The key word here is transforming. If you’re a public official spending other people’s money, dangling a LEED Certificate in front of you has the same effect as waving beef jerky in front of Sasquatch. It certainly had that effect on Dean Marriott, Director of Portland’s Bureau of Environmental Services, was certainly affected. He claimed this building was a perfect opportunity to “showcase the sustainability of City and BES values.”
In 2010, BES hired Skylab Architecture, a new firm with a thin resume, to design a building that met LEED gold standards, which call for a design with lots of natural light. But instead of a simple design, Marriott and his BES team approved plans for a complex, radial-shaped building with a curving back wall of 12’ high glass overlooking a courtyard, an “eco-roof” with at least 13 different planes, and an etched-in-tile photo of the city at the entrance, The courtyard has tall trees, a feeder for hummingbirds, and a nearby pond, all of which make it a bird magnet.
As work progressed, city officials were forced to approve 85 change orders related to “design problems.” During construction, BES updated the Portland City Council on progress nine separate times. But even though the cost more than tripled, the city claims BES hid the real numbers by mixing them with other BES projects.
In April, when the bills became too big a pile to hide, Portland Commissioner Nick Fish, who oversees the bureau, requested an official audit of the project. Released in October 2014, it blamed insufficient design oversight, elaborate design choices, and an expanded project scope. The audit also highlighted concerns about various conflicts of interest tied to the project.
That same month, Portland placed Marriott on paid administrative leave at his full $200,000/year salary, pending an investigation by outside attorneys, which was reported to cost up to $60,000. Marriott resigned in January 2015, and is now suing the city for wrongful termination. He claims that Portland leaders have seen countless projects go way beyond budget, but only he has been singled out.
Now back to the birds, many of whom have been definitely terminated: An estimated 27 birds have crashed into the Columbia Building’s glass façade since October, with at least eight confirmed deaths.
Bob Sallinger, Conservation Director of The Audubon Society of Portland, theorizes that migratory birds passing through the area stop to perch at trees in the courtyard. The site is just off the Columbia Slough, and Portland is along the migratory Pacific Flyway, making it an ideal stop.
When birds take off from the courtyard, they either think they can fly through the building, or get confused by the reflection of trees in the glass. This leads to thuds, ruffled feathers, and worse. “I can certainly see why there would be a problem there,” Sallinger said. Adding to the embarrassment, in 2013, the City Council unanimously voted to adopt bird-friendly design for city buildings, when it was much too late.
BES employees started working in their overpriced LEED-Certified eco-palace in January 2014, but didn’t start counting the number of bird strikes till October. In mid-January 2015, they decided to create a formal document to track collisions – including what window the bird hit, the species and if it died or flew off. I can only speculate what it’s called, but I’m guessing it’s called a BES-CB 0115 Report.

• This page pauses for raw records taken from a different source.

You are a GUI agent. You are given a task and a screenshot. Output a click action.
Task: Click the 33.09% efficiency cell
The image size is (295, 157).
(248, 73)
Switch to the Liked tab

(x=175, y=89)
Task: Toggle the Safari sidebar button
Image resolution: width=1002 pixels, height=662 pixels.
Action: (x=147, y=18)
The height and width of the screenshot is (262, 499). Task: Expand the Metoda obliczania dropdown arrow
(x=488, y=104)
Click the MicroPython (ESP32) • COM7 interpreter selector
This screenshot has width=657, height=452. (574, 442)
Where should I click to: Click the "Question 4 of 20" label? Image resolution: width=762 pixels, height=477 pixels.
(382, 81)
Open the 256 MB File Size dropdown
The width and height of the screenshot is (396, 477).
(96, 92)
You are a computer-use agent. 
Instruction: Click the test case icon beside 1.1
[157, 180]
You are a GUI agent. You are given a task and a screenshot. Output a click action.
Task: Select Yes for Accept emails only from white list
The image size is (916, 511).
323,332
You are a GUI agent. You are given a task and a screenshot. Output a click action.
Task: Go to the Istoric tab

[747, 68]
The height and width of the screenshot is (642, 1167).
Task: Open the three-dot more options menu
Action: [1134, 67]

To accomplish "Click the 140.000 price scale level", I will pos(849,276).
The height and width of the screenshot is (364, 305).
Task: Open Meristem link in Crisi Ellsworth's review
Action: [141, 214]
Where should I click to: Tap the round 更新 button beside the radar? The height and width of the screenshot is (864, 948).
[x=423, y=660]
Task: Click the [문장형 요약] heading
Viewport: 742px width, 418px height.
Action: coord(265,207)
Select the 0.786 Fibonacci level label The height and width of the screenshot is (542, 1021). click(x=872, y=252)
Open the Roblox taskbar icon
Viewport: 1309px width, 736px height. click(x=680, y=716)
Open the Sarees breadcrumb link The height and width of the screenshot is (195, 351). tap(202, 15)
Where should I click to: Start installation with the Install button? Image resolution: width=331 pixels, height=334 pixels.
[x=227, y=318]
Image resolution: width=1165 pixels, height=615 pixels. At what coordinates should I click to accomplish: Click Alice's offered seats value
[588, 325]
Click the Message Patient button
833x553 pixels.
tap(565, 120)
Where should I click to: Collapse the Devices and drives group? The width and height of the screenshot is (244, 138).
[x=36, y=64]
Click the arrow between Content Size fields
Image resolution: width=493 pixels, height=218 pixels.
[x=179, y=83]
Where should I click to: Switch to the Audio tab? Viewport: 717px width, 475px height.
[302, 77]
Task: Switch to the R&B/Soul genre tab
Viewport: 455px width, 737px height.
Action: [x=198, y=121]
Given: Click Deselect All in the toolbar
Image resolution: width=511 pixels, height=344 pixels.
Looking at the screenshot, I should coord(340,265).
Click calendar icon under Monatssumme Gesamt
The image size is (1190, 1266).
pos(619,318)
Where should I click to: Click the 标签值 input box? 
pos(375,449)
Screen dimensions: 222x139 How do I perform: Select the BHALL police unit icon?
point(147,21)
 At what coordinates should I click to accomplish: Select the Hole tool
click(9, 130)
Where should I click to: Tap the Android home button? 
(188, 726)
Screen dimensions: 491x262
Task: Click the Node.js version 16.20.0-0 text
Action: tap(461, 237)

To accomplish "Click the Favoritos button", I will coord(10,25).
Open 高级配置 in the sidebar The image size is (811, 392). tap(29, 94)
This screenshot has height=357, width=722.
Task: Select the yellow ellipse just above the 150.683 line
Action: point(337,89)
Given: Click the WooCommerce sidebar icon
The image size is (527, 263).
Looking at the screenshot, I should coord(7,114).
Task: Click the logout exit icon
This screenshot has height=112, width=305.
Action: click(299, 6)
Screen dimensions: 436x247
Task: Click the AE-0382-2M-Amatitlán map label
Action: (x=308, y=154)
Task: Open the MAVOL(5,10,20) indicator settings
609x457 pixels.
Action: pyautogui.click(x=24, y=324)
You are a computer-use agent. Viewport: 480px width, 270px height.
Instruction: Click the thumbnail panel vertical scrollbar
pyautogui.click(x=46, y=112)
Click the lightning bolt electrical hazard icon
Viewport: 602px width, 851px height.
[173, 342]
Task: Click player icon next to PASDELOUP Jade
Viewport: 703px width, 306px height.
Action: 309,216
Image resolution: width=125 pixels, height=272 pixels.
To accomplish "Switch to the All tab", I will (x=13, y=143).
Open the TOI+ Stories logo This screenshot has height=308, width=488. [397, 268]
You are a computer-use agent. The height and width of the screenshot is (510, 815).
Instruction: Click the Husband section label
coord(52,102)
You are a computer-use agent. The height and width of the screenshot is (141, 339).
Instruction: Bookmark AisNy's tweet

In situations like this, the next step is always a study. So city and Audubon Society officials will likely study the problem through about June before identifying or recommending long-term fixes. In the meantime, employees in the Columbia Building are making quick, cheap fixes by sticking leaf decals on the windows. You can be sure the long-term solution will cost a lot more.
$11.5 million isn’t as green as it used to be.